It is further directed that:
(i) the maintenance payable to the [wife] shall reduce by an amount equal to 50% of the [wife's] earned income at the end of her first year of paid employment."
 Pausing there, it is necessary just briefly to explain why the primary provision of maintenance is divided into two portions under sub-paragraphs (a) and (b). That is because the husband's own remuneration consists of a combination of regular monthly salary and one off annual cash bonuses and stock awards payable in the autumn. So the primary order is, in effect, an order for periodical payments at the rate of £31,000 per annum, but a part of it is to be paid in a single payment of £10,000 around the time that the husband receives those annual bonuses or awards. Most importantly, it can clearly be seen from paragraph 6(i) that the order already makes clear and express provision that as soon as, and whenever, the wife starts to earn income, there will be a 50p in the pound reduction in the amount of periodical payments payable, once she has been in employment for a year. I mention that although the word "net" does not appear in paragraph 6(i), it is common ground that the reduction shall be based upon the wife's net earned income not her gross earned income, and my order today will include a recital making that plain for the avoidance of doubt.
 It is now necessary to record the essential facts and chronology of the case within which I have to decide these two issues. The wife is now aged 42. The husband is aged 35. They met in 2004 and began living together in 2005. They actually married in June 2007. Sadly, their marriage broke down and there was final separation around the beginning of April 2013, when the wife petitioned for divorce. It thus follows that the duration of the marriage itself was about 6 years, but there were about 2 years of seamless pre-marital cohabitation, so the context here is a case of an enduring relationship of about 8 years. That is not, of course, a particularly long one, but nor is it an especially short one amongst those marriages and relationships which, sadly, later break down with separation and divorce.
 At the time of the marriage, and indeed right up to shortly before the parties' children were conceived, both had good employment and good working histories. In the case of the wife, she has a degree in English and psychology from Strathclyde University in Glasgow. She worked for several years in the field of publishing, and then later in the field of web-based marketing. Her last job, between June 2008 and September 2009, was working for Selfridges as a "website trading manager". In that employment she was paid £30,000 a year.
 On New Year's Eve 2011 the parties' twins were born. They are a boy and a girl and now aged about 3½. Until recently the wife, very understandably, did not work again.
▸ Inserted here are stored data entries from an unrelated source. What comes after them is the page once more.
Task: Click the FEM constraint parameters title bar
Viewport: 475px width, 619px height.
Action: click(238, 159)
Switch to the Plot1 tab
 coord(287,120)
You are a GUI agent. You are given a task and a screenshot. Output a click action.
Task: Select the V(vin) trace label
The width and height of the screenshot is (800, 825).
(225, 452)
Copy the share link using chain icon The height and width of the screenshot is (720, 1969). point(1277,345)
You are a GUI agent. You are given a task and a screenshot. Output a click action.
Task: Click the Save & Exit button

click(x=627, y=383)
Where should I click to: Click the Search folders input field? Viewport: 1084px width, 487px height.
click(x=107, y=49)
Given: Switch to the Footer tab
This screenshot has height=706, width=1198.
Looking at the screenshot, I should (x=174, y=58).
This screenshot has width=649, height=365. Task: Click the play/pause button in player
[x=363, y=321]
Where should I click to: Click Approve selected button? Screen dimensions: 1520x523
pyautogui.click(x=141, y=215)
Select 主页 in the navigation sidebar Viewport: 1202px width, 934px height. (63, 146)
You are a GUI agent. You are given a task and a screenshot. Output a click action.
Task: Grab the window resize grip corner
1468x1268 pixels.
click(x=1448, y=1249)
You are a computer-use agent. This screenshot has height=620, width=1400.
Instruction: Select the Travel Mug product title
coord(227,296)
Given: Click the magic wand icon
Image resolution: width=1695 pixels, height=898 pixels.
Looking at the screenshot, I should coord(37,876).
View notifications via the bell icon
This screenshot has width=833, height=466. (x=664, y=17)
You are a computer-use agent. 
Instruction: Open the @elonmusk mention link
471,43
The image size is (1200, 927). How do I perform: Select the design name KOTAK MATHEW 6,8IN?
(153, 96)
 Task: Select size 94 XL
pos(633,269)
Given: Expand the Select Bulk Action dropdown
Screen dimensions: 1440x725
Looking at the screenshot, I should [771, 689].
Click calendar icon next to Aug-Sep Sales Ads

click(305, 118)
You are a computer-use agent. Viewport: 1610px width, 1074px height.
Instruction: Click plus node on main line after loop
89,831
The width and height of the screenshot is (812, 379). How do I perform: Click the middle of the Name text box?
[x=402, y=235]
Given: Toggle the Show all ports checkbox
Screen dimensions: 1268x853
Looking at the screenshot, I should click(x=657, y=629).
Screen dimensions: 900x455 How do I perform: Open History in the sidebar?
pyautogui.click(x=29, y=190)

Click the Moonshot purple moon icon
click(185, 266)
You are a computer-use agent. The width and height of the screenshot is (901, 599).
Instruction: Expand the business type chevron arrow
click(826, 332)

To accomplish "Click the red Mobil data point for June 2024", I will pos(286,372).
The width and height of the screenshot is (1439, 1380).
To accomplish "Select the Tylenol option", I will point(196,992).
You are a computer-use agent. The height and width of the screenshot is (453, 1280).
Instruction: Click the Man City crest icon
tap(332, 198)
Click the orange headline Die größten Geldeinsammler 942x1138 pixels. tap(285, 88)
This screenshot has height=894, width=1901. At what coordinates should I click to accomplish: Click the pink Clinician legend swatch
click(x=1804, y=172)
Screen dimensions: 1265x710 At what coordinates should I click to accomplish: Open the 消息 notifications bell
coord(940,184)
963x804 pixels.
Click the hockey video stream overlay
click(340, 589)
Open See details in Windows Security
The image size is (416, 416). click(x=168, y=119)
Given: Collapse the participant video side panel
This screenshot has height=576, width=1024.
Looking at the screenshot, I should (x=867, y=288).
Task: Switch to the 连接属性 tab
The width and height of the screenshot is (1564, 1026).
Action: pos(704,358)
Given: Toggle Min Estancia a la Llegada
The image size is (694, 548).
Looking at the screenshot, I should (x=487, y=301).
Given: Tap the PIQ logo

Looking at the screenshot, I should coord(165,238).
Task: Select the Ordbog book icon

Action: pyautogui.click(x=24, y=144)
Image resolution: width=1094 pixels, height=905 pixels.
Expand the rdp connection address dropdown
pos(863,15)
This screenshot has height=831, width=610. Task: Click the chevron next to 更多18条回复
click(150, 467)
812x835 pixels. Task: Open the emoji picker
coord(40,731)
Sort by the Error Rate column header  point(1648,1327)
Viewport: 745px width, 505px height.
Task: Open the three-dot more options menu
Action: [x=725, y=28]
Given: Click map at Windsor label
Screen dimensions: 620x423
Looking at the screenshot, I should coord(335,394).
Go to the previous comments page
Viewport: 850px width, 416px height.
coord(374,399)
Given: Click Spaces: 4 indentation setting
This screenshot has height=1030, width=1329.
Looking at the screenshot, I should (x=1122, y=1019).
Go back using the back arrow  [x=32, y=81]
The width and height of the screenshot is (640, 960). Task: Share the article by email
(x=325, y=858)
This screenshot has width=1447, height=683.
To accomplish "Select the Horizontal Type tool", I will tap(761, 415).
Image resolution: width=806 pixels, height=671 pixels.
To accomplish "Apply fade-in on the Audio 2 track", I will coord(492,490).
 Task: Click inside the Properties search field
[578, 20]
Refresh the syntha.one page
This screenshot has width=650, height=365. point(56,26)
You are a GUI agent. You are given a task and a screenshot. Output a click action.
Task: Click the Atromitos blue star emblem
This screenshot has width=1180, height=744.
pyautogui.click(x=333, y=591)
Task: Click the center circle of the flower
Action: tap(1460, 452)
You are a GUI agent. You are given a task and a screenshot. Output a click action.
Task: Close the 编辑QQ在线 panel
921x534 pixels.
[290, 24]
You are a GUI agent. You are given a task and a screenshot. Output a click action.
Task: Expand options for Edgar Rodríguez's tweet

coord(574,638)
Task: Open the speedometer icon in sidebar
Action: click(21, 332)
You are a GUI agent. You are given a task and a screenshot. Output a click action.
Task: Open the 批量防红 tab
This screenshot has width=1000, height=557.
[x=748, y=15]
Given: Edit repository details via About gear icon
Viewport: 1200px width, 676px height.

Her husband was, as he is, a relatively high earning businessman in secure employment, and she obviously had her hands full with caring for their babies and growing children. The demands on a parent of caring for twins hardly needs to be emphasised.
 By the time of the FDR hearing last November, the wife was still engaged full-time in looking after the twins and did not have any employment. She had stated at that stage, in answers to questionnaire, that her plan was to embark on teacher training as soon as she reasonably could, with a view to working as a teacher from about September 2017. But at that stage she had not actually embarked on any of that.
 The broad agreement at the FDR was that the available capital between the parties would effectively be evenly divided and their then pension CETVs equalised. A document headed "Net effect of the consent order", prepared for today, indicates that the resulting financial position of the wife is in general terms as follows. She now owns the former matrimonial home in Twickenham. This is said to have an open market value of about £700,000. She reduced the previous mortgage substantially as a result of the lump sum payable to her by the husband, but it is still subject to a mortgage of around £250,000 for which she is responsible. So she lives in a home with a net equity currently of about £430,000. Her remaining capital from all sources is around £50,000, against which she has liabilities (mainly legal costs) shown in the schedule as about £12,000. But I have been told that there is a further costs liability, as a result now of the attenuation of these proceedings, of a further £10,000. The upshot is that, apart from the equity in her home, her only available capital is about £28,000. After pension sharing orders, she has aggregate pensions with a CETV of about £44,500. As a result of the even distribution of capital, the overall net capital position of the husband is, of course, currently similar.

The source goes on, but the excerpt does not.